**PROBLEM TO SOLVE:** Once the images are set aside, write out the rest of the records exactly.

**EXERCISE DATA:**
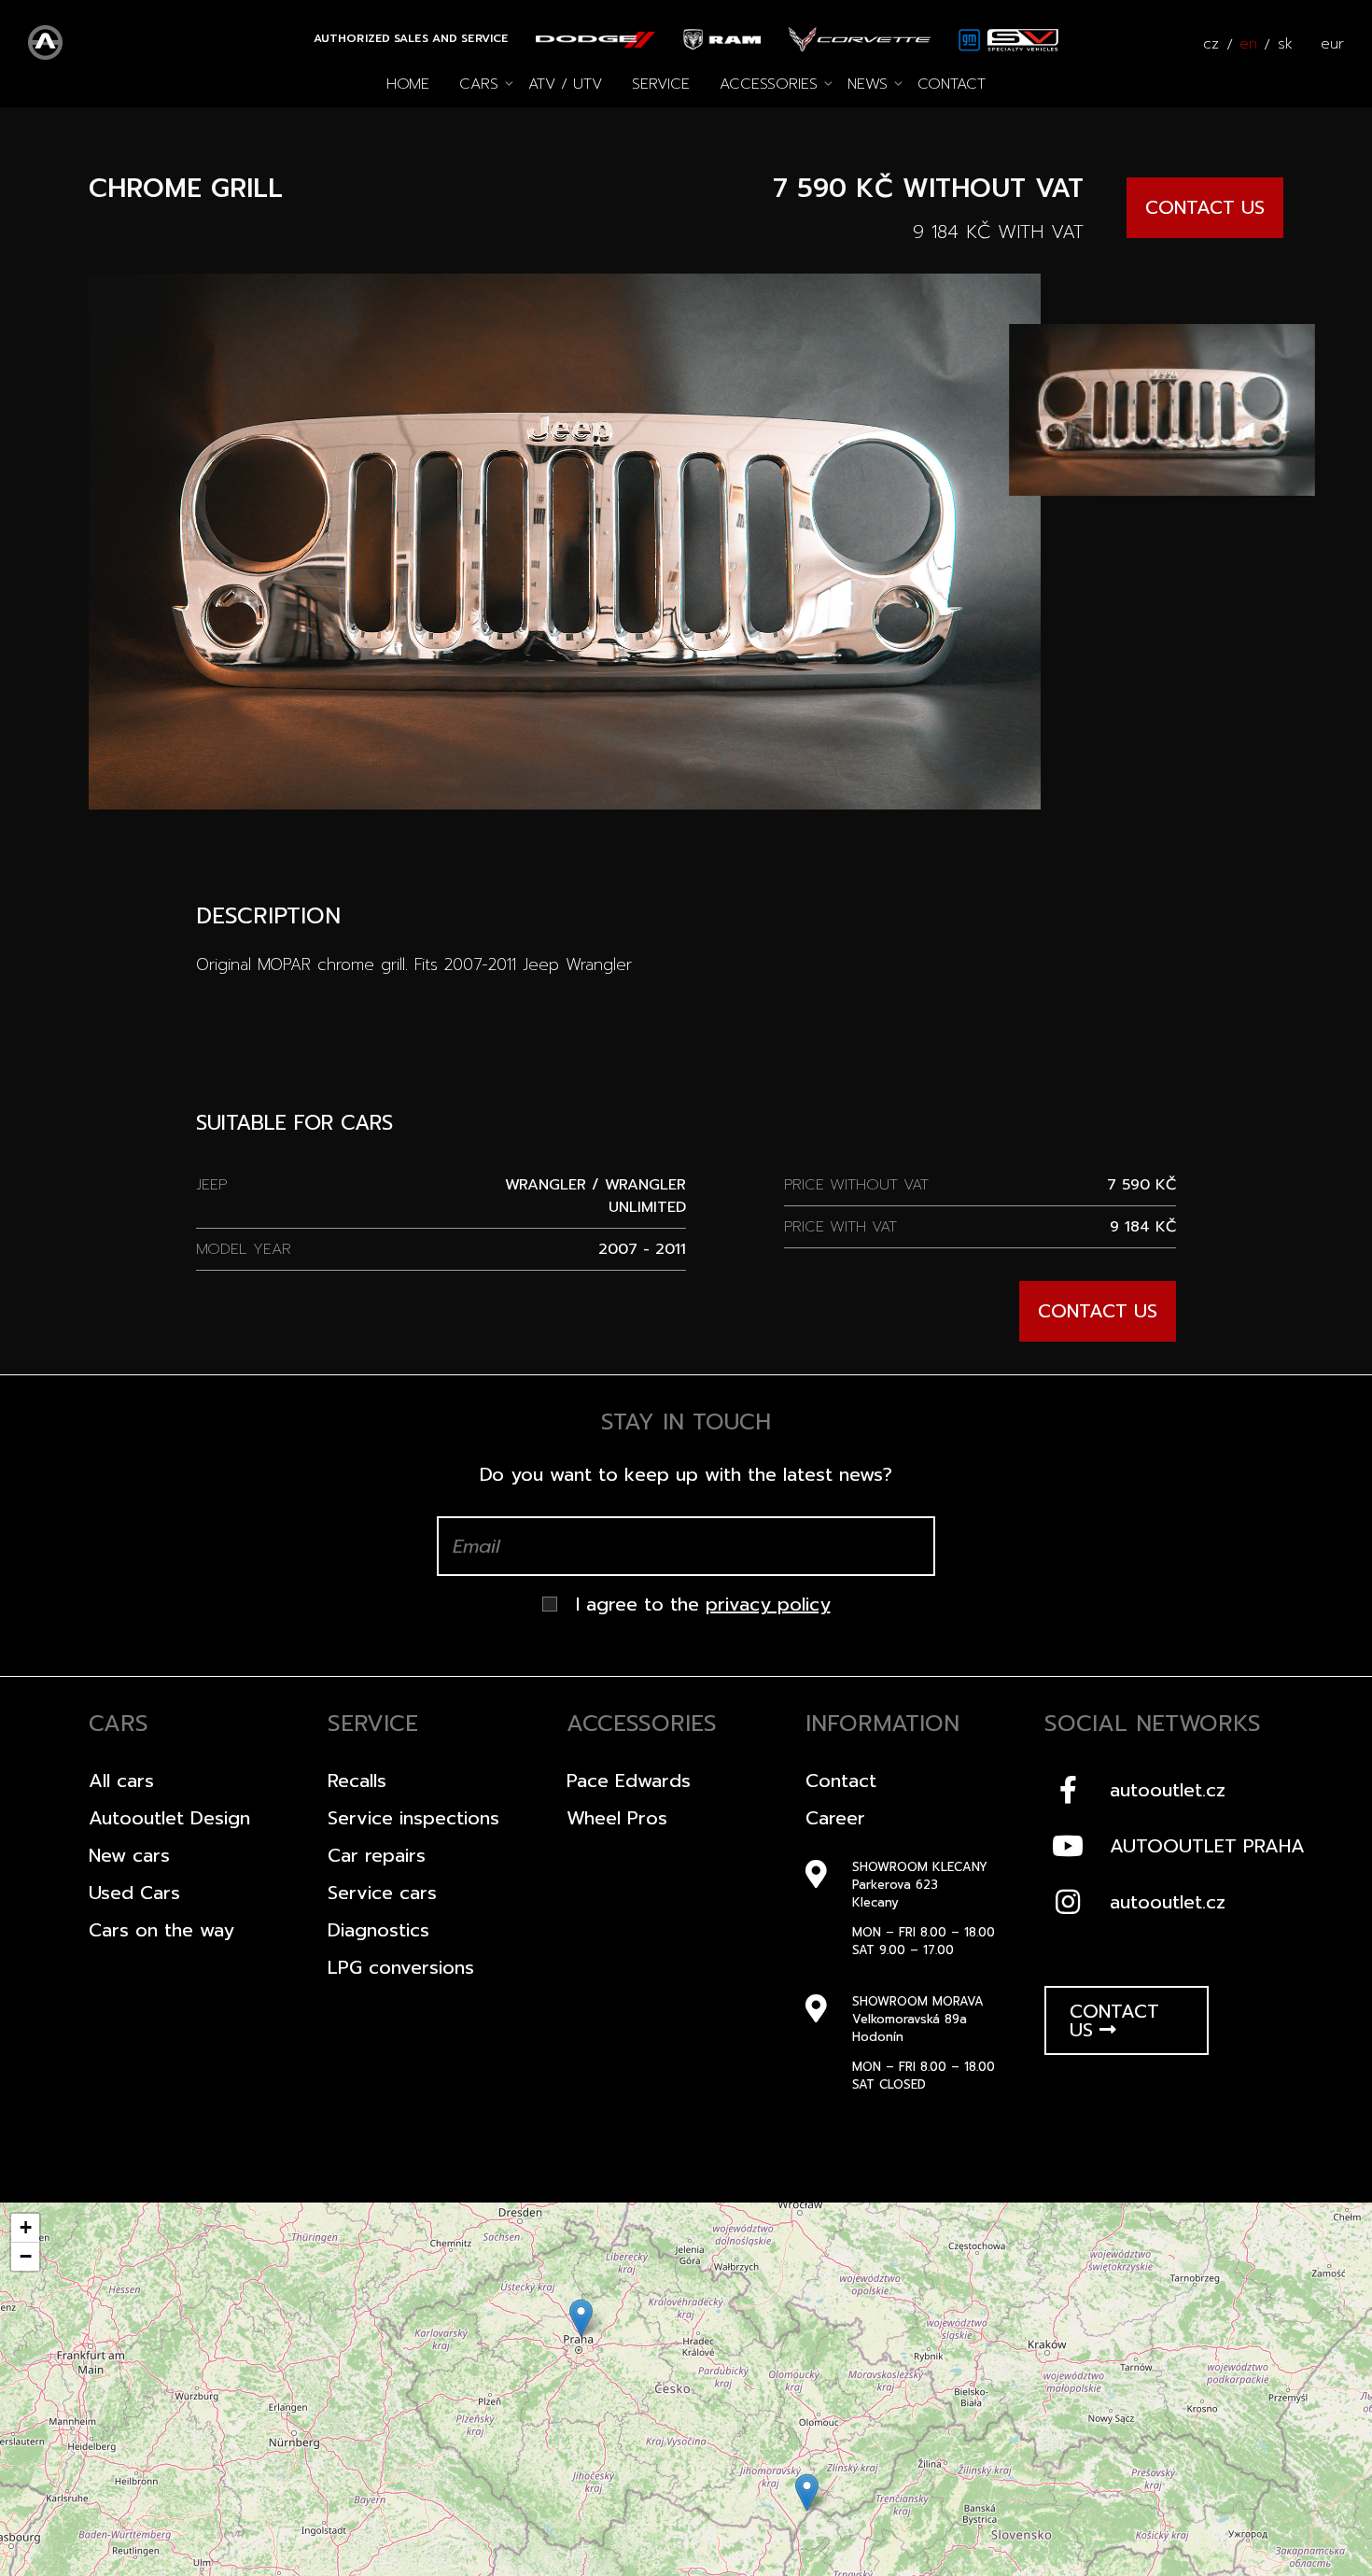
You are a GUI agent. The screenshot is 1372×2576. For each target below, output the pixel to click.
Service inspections (413, 1818)
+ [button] (26, 2227)
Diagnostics (378, 1930)
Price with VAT (840, 1227)
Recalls (357, 1781)
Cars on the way (161, 1930)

**RESPONSE TO THE EXERCISE:**
You are a GUI agent. The screenshot is 1372×2576. For each target below, output the pixel to click.
Service inspections (413, 1818)
+ [button] (26, 2227)
Diagnostics (378, 1930)
Price with VAT (840, 1227)
Recalls (357, 1781)
Cars on the way (161, 1930)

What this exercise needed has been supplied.